┏━━

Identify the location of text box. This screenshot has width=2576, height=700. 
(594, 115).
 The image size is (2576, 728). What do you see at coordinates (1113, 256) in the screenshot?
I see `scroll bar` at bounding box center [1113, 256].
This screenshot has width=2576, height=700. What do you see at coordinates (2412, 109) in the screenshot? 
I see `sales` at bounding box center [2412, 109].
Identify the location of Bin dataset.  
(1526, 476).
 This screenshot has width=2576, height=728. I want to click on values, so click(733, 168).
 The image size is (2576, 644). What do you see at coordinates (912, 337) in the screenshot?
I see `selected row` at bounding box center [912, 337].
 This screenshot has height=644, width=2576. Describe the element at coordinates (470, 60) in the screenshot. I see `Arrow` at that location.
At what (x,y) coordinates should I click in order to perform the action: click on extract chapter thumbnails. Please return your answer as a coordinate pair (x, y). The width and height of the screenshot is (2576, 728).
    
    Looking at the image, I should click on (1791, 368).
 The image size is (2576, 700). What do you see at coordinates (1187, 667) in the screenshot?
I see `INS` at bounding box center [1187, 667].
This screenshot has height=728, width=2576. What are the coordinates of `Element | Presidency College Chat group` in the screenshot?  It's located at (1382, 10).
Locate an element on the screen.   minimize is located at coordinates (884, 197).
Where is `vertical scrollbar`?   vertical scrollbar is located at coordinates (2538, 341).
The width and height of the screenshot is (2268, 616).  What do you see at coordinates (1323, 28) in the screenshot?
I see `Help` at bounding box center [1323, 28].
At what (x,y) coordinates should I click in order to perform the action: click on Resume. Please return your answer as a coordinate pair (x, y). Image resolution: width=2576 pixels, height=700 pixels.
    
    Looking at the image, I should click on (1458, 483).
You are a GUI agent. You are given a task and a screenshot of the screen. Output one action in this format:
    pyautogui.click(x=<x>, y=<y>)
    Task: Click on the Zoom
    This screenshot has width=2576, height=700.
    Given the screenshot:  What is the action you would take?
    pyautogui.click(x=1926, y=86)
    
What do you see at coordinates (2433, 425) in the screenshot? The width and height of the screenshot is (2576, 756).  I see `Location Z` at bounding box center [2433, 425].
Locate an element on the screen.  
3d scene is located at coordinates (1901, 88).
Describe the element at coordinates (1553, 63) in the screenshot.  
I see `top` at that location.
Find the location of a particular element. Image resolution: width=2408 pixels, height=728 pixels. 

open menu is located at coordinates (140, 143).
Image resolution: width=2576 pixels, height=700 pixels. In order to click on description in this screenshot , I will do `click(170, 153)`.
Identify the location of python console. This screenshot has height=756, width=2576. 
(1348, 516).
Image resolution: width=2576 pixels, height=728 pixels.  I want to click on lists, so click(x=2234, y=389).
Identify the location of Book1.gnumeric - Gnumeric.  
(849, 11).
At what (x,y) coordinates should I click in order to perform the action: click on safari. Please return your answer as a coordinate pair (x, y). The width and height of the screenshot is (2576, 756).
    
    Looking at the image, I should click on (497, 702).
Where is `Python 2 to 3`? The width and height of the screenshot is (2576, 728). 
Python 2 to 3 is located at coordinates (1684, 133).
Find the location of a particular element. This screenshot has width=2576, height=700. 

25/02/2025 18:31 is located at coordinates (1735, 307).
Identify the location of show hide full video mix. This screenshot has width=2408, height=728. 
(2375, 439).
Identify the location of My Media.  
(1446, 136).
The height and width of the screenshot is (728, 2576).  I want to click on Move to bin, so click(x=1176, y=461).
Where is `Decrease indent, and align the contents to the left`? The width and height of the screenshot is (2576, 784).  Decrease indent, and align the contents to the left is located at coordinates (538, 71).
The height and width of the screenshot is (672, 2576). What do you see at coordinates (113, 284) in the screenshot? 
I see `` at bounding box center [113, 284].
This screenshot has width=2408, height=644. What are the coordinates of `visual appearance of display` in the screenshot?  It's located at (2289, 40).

┗━━

Aim: Can you copy the data verbatim, from its first line through the line containing "center [2412, 109].", with both of those lines included?

Solved exercise:
Identify the location of text box. This screenshot has width=2576, height=700. 
(594, 115).
 The image size is (2576, 728). What do you see at coordinates (1113, 256) in the screenshot?
I see `scroll bar` at bounding box center [1113, 256].
This screenshot has width=2576, height=700. What do you see at coordinates (2412, 109) in the screenshot? 
I see `sales` at bounding box center [2412, 109].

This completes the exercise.